**Exercise details:**
Can you format the data from the line with "Image resolution: width=305" to the line with "point(3,75)", both lines included, as a JSON list of strings with one string per line, skipping blank lines and leaving out the pictures?

**Information given:**
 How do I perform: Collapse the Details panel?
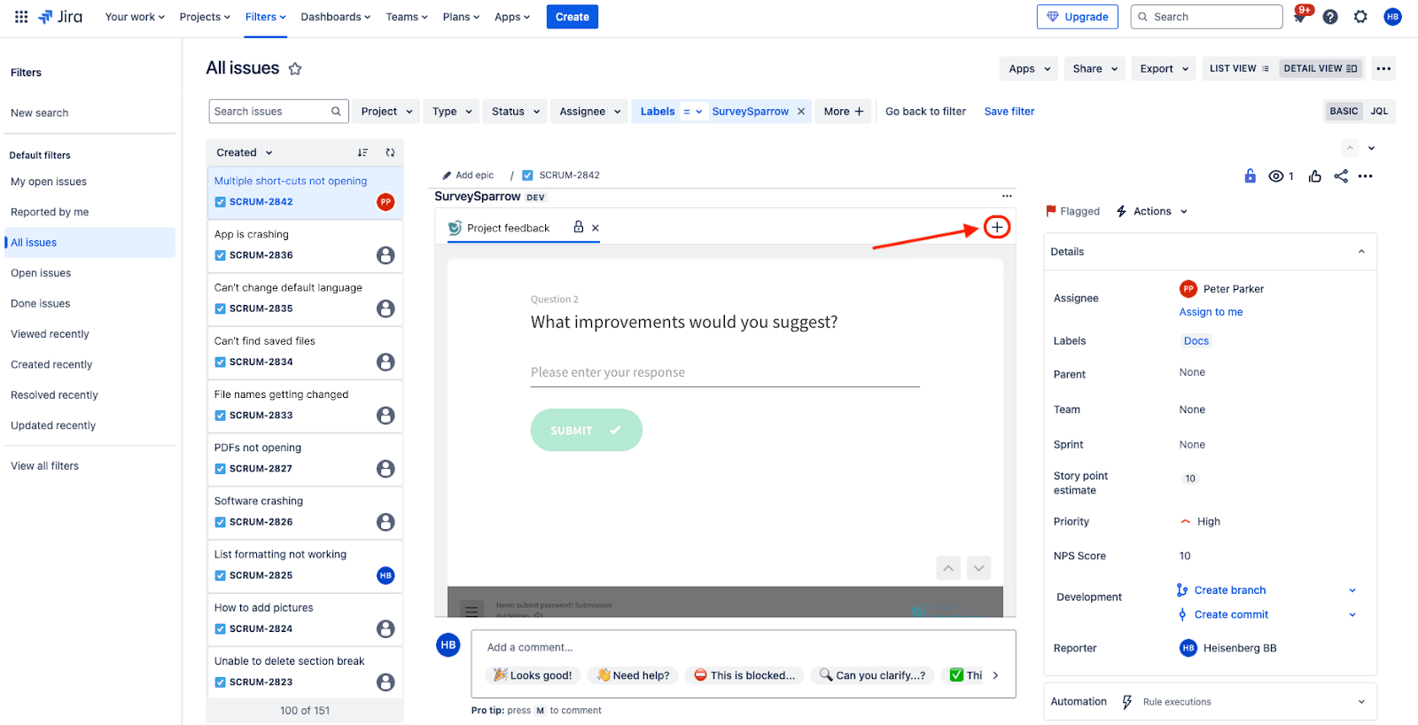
==
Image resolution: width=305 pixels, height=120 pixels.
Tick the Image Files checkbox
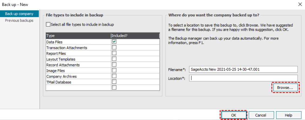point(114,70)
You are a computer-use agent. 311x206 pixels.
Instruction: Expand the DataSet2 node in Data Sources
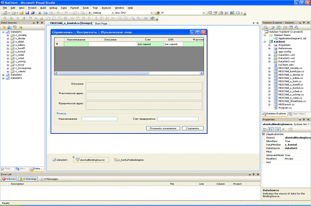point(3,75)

**Reply to the exercise:**
[
  "Image resolution: width=305 pixels, height=120 pixels.",
  "Tick the Image Files checkbox",
  "point(114,70)",
  "You are a computer-use agent. 311x206 pixels.",
  "Instruction: Expand the DataSet2 node in Data Sources",
  "point(3,75)"
]